In fact, Roopal Julka, head of Accuen Malaysia, Omnicom’s programmatic division sees ad blocking as an opportunity for the market to understand the true value of native advertising “All consumers want brands to reach out to them on a personal and relevant level – in and around the content they consume. Programmatic, with its data, will spur such targeted content,” he says.
An ad blocker is a programme that will remove different kinds of advertising from a web user’s experience online. These programmes target certain kinds of ad, such as pop-ups, banner ads and other common forms of online advertisement, allowing a user to surf the web without annoying distractions or interruptions.
IPG Mediabrands World Markets Asia president Prashant Kumar (pic) says there is strong growth potential in this form of ad buying. “If one were to include all automated buys, then the share of digital ad buying in Malaysia could be as high as 60% to 70%. I believe that as digital spending explodes, programmatic will see an exponential growth phase as well. It is also important for the industry to institute strict quality parameters to ensure the viewability of products, services and campaigns that are advertised digitally. Automation should not result in mediocrity and the consumer’s preference for interesting and entertaining content has to be weaved together with the advertiser’s product and offer, he notes.
Asked on whether he expects this channel of buying ad being applied beyond digital and mobile to other media channels like TV, print etc, Prashant says all media will be programmatically planned and bought ultimately.
This is because, he adds, automated supply chain systems will be married to programmatic demand management systems in a seamless data chain to super optimise business efficiencies. “I believe all media owners would do well to hire chief programmatic officers to get a first mover advantage,’’ he explains.
Kenneth Wong, head of digital at Carat Media Services and also president of the Malaysian Digital Association (MDA), thinks programmatic will soar once advertisers get familiar with demand side platforms (DSP) – a marketplace for media assets, and data management platforms (DMP) – audience information for accurate targeting and move away from clicks/views bidding alone.
“Malaysia is a key exporter of digital talent in the region and technology platforms brought in by various media partners give us a head start to lead programmatic in Asia,” he explains.
DSP is a marketplace for media owners that allows them to list their media assets along with reach, availability, costs and other relevant information. DMP refers to a data repository of audience information to enable better targeting of consumers.

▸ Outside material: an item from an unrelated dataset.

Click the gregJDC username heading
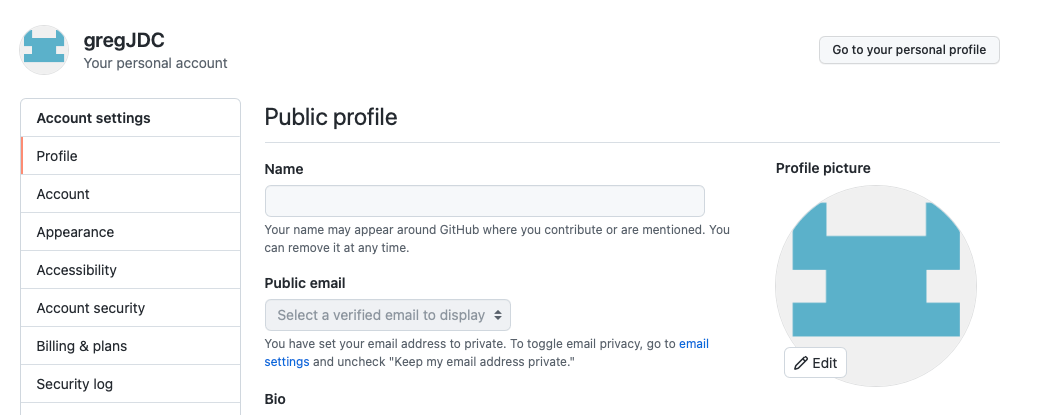 pos(124,41)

U Mobile Sdn Bhd chief marketing officer Jasmine Lee Sze Inn sees the traditional media switching to digital. “With on-demand TV, iPTV, mobile application-based print content and location based outdoor advertising, the use of programmatic is only logical,” she adds.
In a move to push digital ad buying and innovation to a higher level, media solutions company Moving Walls Sdn Bhd is leading this charge with a first of a kind, big data platform, “Moving Insights”, to track offline with online and a marketplace, “moving audiences”, to catalogue and automate the buying of out-of-home media assets.
According to Moving Walls executive director Srikanth Ramachandran, programmatic should grow beyond data and automation to address the essence of advertising or consumer engagement.
“Consumers want to be entertained with relevant content and brands have to weave their product and advertising messages into this entertainment. It’s the dawn of a new marketing era. Simply put, programmatic will move advertising from “exposures” to “experiences”, Srikanth says.